Each line in the records that mentions the word "computer" needs to be listed.

** Opening SOURCE DATA block **

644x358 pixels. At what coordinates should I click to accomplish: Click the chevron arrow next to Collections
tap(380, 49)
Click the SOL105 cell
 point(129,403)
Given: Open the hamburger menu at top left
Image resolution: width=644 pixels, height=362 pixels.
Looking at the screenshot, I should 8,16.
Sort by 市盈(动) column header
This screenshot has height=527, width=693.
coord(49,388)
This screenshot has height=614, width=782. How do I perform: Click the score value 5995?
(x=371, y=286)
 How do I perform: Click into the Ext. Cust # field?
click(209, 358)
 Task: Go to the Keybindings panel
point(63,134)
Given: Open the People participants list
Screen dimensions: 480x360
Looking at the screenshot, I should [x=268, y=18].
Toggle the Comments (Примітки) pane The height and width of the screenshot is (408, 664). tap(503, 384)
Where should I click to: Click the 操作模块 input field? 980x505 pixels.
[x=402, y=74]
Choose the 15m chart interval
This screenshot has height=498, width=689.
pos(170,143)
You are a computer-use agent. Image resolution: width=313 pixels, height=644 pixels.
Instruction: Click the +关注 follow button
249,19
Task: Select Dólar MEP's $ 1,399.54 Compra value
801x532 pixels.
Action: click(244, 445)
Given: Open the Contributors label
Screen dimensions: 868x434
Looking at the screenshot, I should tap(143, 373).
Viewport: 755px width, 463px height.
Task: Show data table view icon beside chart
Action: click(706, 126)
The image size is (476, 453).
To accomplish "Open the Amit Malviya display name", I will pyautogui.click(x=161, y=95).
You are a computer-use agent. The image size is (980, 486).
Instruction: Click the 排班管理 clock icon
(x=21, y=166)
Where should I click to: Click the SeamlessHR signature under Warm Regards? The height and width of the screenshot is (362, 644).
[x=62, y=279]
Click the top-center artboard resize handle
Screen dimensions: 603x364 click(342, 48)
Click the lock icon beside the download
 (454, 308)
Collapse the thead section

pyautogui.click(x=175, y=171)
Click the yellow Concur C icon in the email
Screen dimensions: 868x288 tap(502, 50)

** Closing SOURCE DATA block **

▸ RESULT OF THIS TASK:
You are a computer-use agent. Image resolution: width=313 pixels, height=644 pixels.
You are a computer-use agent. The image size is (980, 486).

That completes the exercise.